Reproduce the entries word for word, from the line containing "Image resolution: width=674" through the line containing "Task: Click the Sell at Market red arrow icon", with both of those lines included. Leave out the pictures.

────────

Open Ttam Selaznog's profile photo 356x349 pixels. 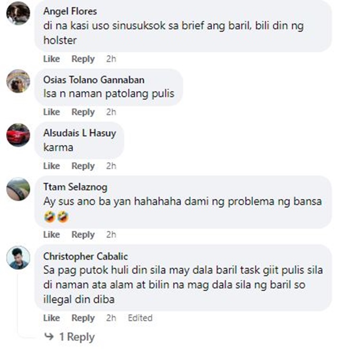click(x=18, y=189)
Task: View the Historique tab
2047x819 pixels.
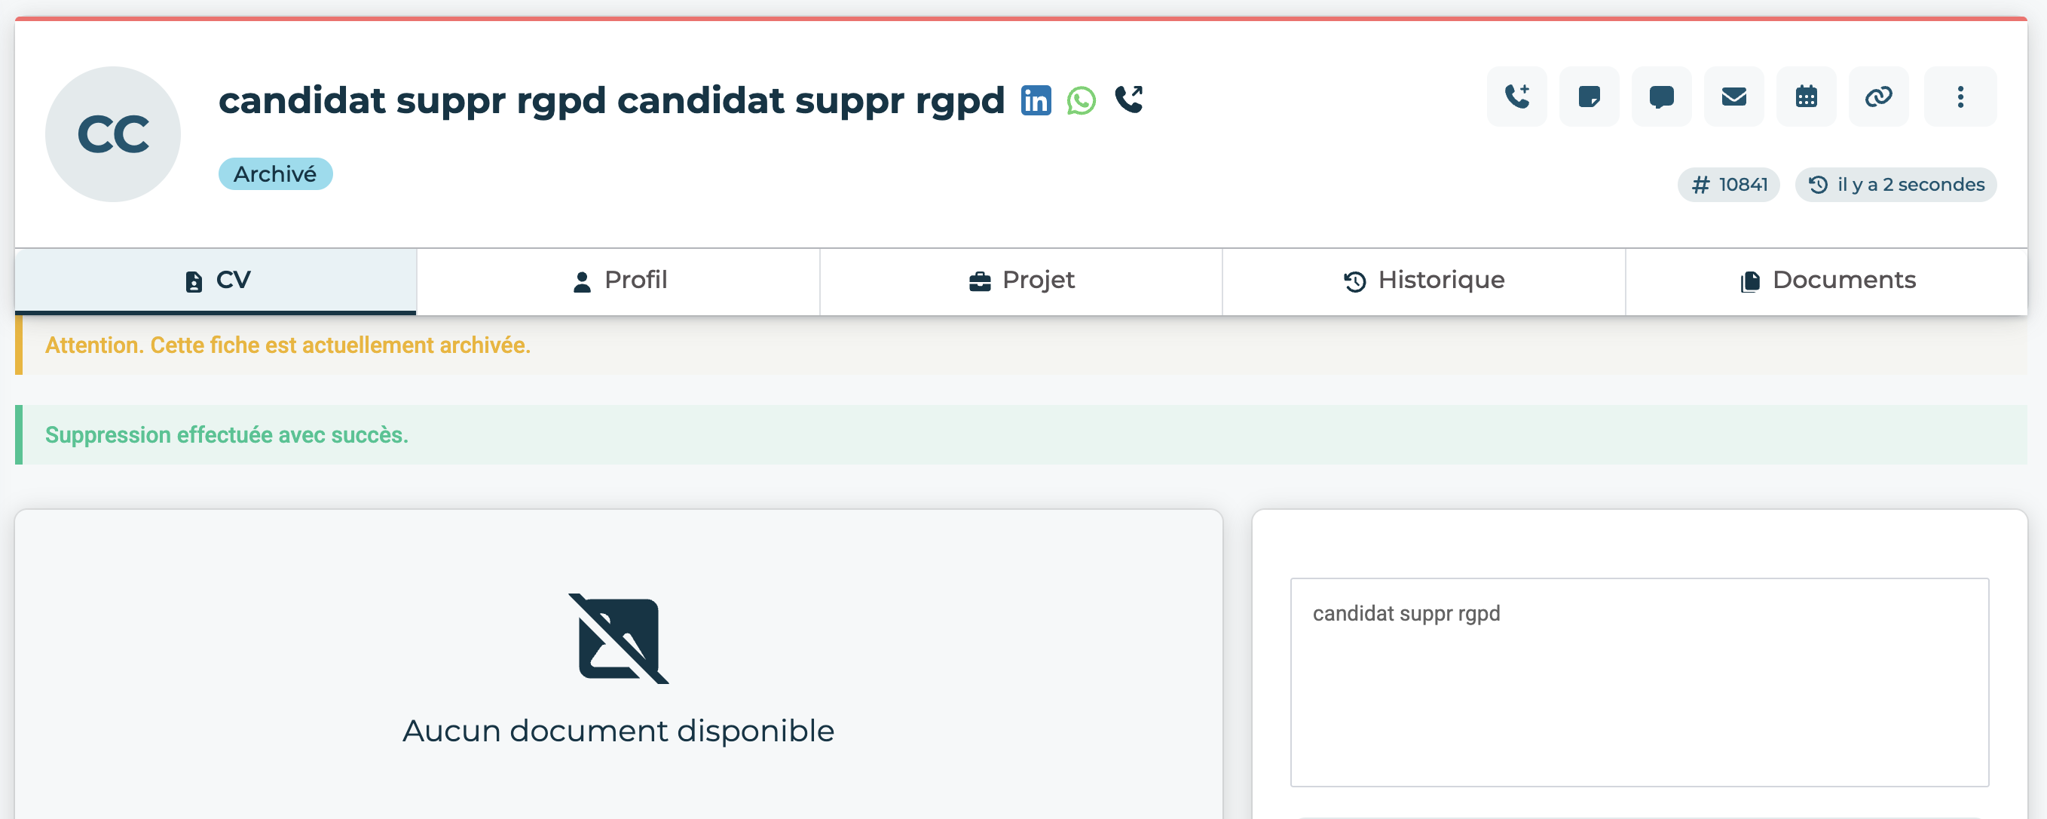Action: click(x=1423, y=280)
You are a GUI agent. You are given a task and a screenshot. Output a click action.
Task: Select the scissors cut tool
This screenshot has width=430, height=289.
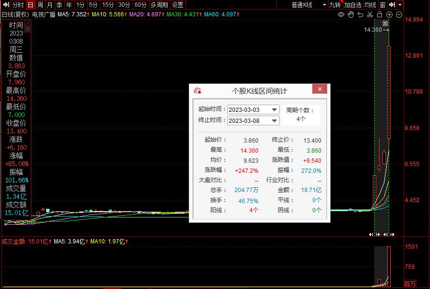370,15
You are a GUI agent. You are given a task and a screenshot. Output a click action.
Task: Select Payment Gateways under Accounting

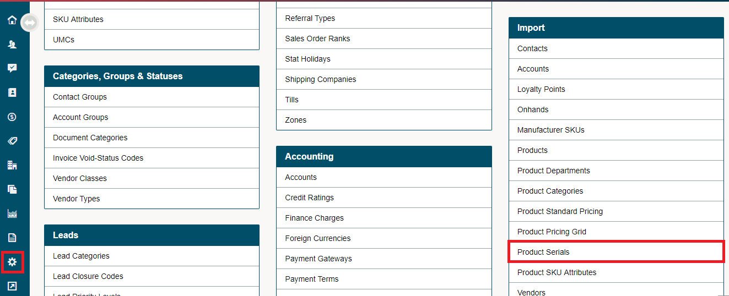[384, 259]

────────

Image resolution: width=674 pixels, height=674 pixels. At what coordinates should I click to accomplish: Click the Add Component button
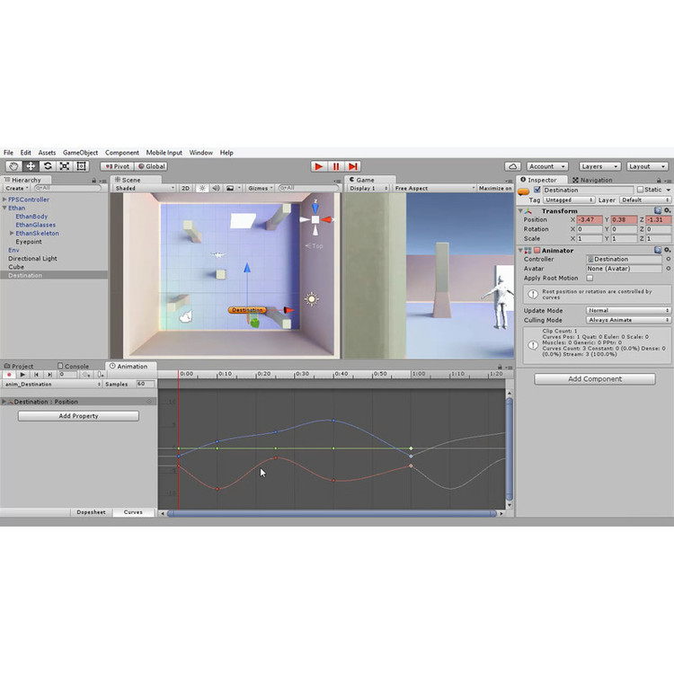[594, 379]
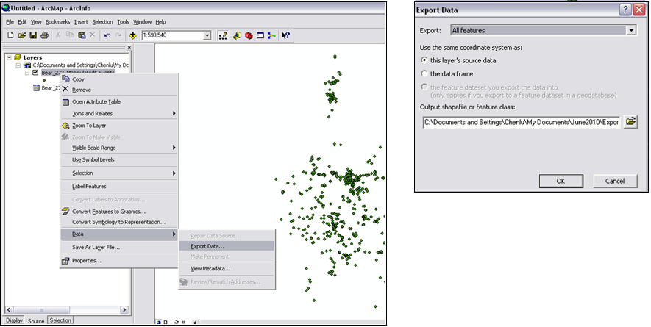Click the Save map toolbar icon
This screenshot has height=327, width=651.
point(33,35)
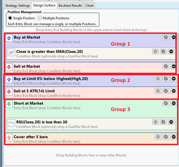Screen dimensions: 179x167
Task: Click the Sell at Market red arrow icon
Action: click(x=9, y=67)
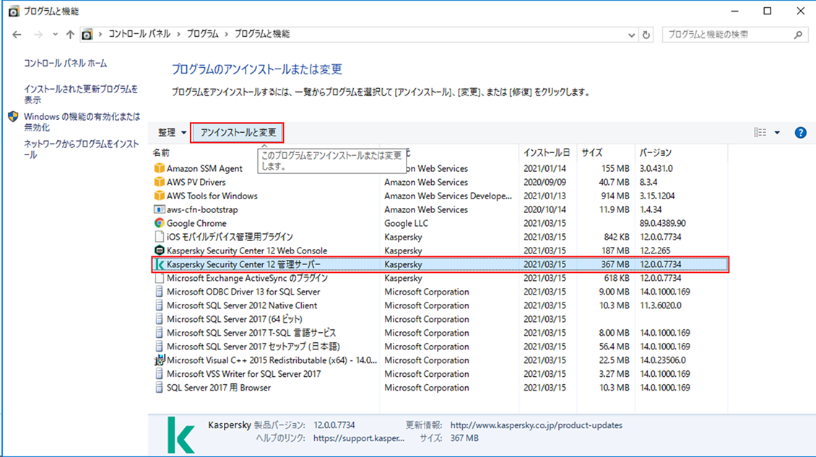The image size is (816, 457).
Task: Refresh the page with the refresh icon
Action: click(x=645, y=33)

────────

## Expected answer
Image resolution: width=674 pixels, height=674 pixels. At what coordinates should I click to accomplish: Click the Add Component button
[594, 379]
Click the Save map toolbar icon
This screenshot has height=327, width=651.
point(33,35)
Screen dimensions: 179x167
Task: Click the Sell at Market red arrow icon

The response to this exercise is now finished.